Fristen für die Auszahlung
Bei Aufnahme in wirtschaftliche Hilfe wird die erste Zahlung vorgenommen, wenn die Notlage nachgewiesen ist und eintritt.
Im Sozialhilfebezug legen die Sozialhilfeorgane nach Kapitel D.1 Erläuterungen d Skos (Zeitpunkt und Umfang der Anrechnung und Auszahlung) die Monatszahlungen auf ein Datum fest, das es unterstützten Personen ermöglicht, ihren finanziellen Verpflichtungen innert Frist nachzukommen. Vermieterschaften verlangen in der Regel die Überweisung von Wohnkosten bis Ende eines Monats für den Folgemonat, weshalb Monatszahlungen durch Sozialhilfeorgane auf ein Datum festgelegt werden, dass die pünktliche Mieteinzahlung ermöglicht.
Einige Gemeinden legen den Auszahlungstag auf den 25. Tag eines Monats für den Folgemonat. Fällt dieser Tag auf einen arbeitsfreien Tag, wird die Auszahlung an letzten Arbeitstag vor dem 25. Tag vorgenommen. Damit ist sichergestellt, dass die Monatszahlung vor Beginn eines Folgemonats auf dem Konto unterstützter Personen eintrifft.
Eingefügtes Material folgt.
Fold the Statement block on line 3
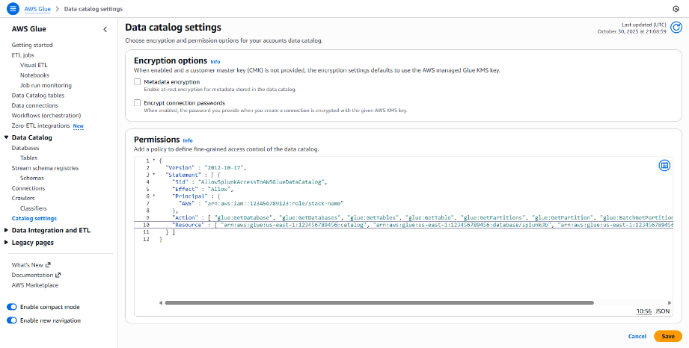The image size is (689, 348). 154,174
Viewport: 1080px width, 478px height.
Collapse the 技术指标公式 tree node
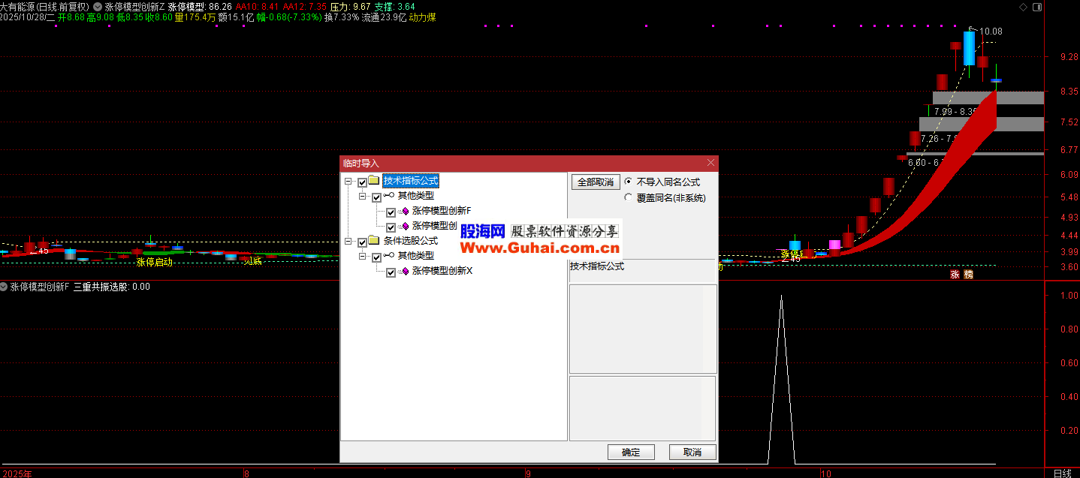pos(348,182)
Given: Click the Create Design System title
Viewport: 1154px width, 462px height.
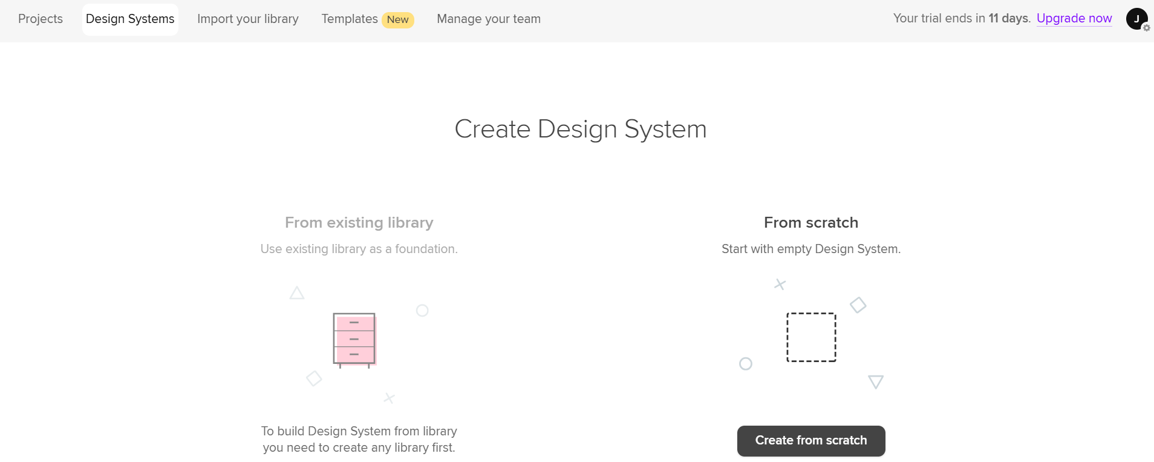Looking at the screenshot, I should click(580, 129).
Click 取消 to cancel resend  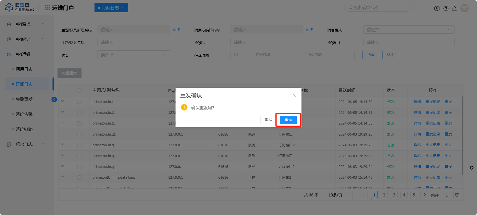pos(269,120)
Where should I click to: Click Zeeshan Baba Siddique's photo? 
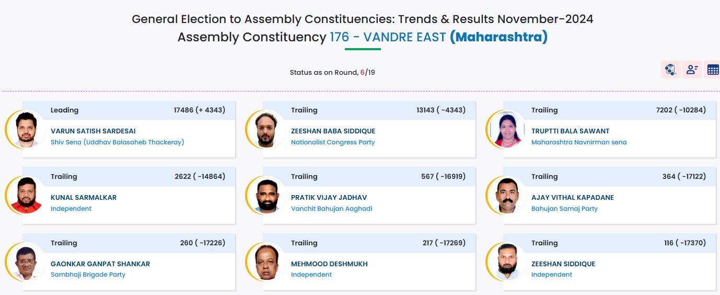pos(266,129)
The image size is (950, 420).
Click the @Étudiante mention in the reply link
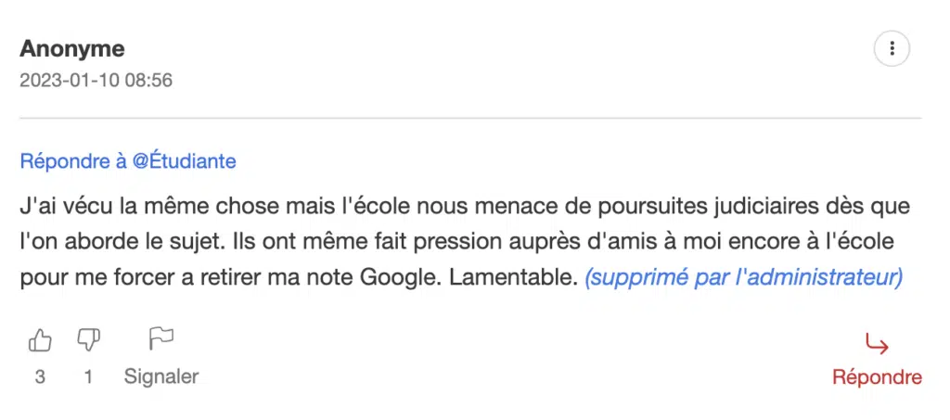[184, 161]

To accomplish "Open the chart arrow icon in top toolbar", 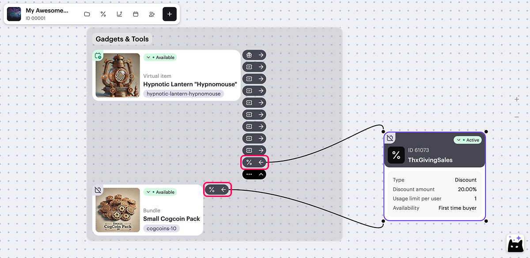I will click(119, 14).
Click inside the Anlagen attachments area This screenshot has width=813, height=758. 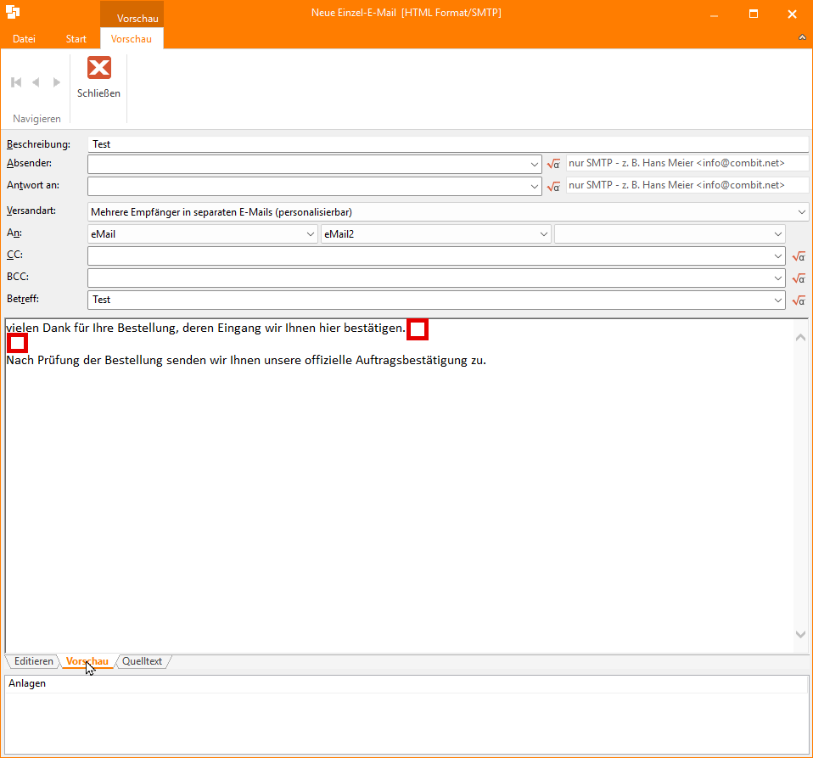pos(406,722)
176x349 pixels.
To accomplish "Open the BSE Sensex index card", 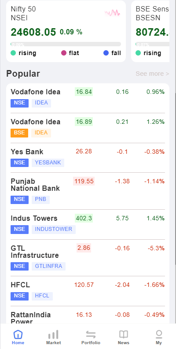I will 150,31.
Unterstützte Personen haben grundsätzlich keinen Anspruch auf die Auszahlung an einem bestimmten Tag im Monat. Sie müssen sich aber auf regelmässige Intervalle verlassen können, damit sie ihr Geld selbständig einteilen respektive der Geldfluss planen und u.a. Daueraufträge bei ihrer Bank einrichten können.
Es ist zu empfehlen, die Daten verbindlich festzulegen und die pünktliche Auszahlung sicherzustellen.
Ergänzungen
Für Erwerbstätige, die ihre Löhne direkt auf ihr Konto erhalten, müssen vor einer Monatszahlung in der Regel ihre Lohnabrechnung vorlegen. Erhalten sie ihre Lohnabrechnung erst später, kann zunächst die Vorlage des Kontoauszugs mit der Lohnüberweisung für die Berechnung herangezogen werden. Weil sie den Lohn bereits verfügbar auf ihem Konto haben, ist eine spätere Auszahlung der ergänzenden Sozialhilfeunterstützung in der Regel möglich.
Ist die nachträgliche Auszahlung keine gute Lösung, kann mit Zustimmung der unterstützten Person der Lohn an das zuständige Sozialhilfeorgan abgetreten werden. Damit sind die Leistungen sichergestellt und die Lohnabrechnung muss vor einer Monatszahlung nicht abgewartet werden. Für die Abtretung von laufenden Leistungen ist das Einverständnis unterstützter Personen notwendig. Verweigern sie ihre Unterschrift, weil sie beispielsweise ihren Arbeitgeber nicht über ihren Sozialhilfebezug informieren müssen, ergeht erst eine Auszahlung nach Vorlage der Lohnabrechnung oder Kontoauszug.